* [AIM OF THE EXERCISE] Please repeat the lines below exactly. Begin with the line containing "Task: Open the Select Period date picker" and go on through the line containing "is (829, 907).".

--*--

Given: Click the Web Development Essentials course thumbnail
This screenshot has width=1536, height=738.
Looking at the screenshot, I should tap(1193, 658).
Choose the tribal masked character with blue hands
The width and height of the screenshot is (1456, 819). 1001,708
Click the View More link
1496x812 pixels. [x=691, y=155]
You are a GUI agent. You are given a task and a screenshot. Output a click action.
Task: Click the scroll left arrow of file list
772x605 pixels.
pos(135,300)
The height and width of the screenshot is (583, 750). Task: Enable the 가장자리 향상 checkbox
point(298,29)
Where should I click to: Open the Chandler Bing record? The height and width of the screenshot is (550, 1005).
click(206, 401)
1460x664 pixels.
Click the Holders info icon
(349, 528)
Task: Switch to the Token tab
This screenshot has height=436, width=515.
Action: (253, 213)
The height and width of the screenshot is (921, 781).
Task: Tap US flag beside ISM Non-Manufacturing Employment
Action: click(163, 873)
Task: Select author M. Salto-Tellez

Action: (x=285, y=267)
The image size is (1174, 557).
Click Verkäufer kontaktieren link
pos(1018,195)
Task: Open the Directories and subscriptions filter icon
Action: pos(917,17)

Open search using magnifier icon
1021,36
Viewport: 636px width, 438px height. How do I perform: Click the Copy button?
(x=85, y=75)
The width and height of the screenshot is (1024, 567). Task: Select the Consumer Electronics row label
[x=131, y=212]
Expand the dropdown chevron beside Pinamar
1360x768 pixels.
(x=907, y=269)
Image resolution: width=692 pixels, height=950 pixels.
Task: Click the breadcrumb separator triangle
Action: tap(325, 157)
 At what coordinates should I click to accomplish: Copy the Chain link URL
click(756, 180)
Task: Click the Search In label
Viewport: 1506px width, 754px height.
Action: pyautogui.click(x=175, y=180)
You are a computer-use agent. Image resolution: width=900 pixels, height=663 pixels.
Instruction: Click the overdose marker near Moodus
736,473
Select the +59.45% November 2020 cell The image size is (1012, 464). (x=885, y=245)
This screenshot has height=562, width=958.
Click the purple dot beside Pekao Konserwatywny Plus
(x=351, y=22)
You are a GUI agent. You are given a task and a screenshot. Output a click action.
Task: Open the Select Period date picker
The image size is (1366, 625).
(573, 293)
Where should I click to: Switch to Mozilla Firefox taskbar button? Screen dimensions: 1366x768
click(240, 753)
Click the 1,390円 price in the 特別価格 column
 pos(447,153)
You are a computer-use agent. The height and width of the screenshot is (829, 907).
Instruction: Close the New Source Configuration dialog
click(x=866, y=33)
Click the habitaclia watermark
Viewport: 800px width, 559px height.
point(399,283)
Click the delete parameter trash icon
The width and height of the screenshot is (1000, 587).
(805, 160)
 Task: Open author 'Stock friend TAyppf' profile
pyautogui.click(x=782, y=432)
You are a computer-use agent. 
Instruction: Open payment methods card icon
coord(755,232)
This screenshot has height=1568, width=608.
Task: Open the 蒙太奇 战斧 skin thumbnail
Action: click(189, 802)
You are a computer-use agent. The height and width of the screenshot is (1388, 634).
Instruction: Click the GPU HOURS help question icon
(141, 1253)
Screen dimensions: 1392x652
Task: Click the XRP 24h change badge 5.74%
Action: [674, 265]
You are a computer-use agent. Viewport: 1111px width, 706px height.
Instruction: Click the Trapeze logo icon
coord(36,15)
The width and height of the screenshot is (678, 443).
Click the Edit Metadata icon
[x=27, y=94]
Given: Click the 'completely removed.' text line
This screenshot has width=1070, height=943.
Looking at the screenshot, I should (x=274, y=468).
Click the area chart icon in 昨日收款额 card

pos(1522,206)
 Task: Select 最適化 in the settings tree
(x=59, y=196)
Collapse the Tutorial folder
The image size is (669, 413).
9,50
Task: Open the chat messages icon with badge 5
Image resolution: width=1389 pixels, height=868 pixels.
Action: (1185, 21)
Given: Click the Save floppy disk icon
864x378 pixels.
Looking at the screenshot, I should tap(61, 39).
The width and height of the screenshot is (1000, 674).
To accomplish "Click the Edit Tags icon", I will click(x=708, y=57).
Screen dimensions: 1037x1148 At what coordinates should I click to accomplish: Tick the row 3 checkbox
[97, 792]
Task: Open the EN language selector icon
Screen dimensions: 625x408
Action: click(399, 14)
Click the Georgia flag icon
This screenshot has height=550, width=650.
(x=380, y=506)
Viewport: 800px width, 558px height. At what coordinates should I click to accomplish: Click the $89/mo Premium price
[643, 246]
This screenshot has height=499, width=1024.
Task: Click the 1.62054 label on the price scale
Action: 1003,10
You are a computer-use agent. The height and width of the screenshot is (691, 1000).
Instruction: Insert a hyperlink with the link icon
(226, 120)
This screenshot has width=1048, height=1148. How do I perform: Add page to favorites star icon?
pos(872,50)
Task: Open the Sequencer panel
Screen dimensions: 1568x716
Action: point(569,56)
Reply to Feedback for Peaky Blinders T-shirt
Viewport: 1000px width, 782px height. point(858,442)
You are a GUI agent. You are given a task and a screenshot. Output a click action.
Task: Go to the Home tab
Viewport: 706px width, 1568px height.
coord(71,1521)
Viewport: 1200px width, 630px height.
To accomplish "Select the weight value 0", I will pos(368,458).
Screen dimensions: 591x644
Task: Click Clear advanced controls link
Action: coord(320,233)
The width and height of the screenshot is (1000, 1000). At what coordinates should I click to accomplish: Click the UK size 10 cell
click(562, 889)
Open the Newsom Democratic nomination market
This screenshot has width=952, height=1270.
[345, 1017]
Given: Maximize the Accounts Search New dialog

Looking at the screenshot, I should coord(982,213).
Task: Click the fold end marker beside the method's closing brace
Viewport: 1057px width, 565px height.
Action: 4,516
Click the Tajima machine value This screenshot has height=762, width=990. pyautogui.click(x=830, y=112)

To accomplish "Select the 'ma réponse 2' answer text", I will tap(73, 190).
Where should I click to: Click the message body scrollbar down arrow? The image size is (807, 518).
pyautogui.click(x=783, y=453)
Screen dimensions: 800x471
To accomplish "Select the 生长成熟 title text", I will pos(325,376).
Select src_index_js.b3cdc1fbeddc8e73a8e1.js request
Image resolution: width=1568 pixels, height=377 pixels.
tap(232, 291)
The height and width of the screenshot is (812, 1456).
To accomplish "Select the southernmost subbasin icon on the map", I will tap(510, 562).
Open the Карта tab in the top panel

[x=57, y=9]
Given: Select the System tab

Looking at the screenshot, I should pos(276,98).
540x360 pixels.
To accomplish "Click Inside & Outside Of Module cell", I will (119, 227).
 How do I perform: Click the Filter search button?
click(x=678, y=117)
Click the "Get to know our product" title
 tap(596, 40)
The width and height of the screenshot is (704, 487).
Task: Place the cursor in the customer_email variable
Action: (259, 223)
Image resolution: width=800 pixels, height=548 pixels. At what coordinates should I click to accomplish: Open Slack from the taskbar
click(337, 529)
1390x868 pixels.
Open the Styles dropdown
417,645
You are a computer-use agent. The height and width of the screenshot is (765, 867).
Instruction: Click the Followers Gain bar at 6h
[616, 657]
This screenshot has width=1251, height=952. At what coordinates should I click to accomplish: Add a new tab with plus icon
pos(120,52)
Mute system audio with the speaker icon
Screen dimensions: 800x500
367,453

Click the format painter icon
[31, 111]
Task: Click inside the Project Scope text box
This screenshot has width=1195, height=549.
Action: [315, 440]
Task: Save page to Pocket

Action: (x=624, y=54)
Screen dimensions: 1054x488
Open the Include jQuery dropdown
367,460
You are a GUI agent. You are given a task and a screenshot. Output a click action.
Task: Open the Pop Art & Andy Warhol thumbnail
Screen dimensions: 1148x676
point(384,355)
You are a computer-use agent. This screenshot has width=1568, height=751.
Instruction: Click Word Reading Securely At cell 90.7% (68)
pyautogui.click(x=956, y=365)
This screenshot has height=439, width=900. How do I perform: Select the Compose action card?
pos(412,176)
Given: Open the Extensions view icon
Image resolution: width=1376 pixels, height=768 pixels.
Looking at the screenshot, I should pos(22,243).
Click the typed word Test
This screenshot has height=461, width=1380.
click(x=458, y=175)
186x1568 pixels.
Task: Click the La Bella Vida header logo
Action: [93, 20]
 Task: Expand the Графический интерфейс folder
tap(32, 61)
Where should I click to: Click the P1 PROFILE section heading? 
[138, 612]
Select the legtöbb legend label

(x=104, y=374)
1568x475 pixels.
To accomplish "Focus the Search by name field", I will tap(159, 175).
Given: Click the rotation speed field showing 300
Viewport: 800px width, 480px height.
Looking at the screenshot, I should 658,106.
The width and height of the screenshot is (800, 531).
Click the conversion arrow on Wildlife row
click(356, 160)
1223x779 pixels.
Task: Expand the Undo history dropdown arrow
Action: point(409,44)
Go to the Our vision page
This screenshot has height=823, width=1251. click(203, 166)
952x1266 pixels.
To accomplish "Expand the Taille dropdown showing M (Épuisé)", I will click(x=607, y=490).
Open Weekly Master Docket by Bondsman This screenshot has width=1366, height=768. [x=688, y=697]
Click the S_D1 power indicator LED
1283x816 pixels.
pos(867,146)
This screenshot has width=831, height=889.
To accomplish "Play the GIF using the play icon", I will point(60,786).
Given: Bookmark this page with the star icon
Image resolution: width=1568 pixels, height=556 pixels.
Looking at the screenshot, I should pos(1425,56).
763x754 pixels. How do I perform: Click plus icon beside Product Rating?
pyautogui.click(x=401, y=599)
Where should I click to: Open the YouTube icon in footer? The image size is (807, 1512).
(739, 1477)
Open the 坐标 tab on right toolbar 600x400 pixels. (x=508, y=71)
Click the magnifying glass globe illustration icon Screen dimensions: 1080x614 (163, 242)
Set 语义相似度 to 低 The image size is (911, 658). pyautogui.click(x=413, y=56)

--*--

* [SOLUTION TO THE PROBLEM]
Task: Open the Select Period date picker
The image size is (1366, 625).
(573, 293)
Where should I click to: Switch to Mozilla Firefox taskbar button? Screen dimensions: 1366x768
click(240, 753)
Click the 1,390円 price in the 特別価格 column
 pos(447,153)
You are a computer-use agent. The height and width of the screenshot is (829, 907).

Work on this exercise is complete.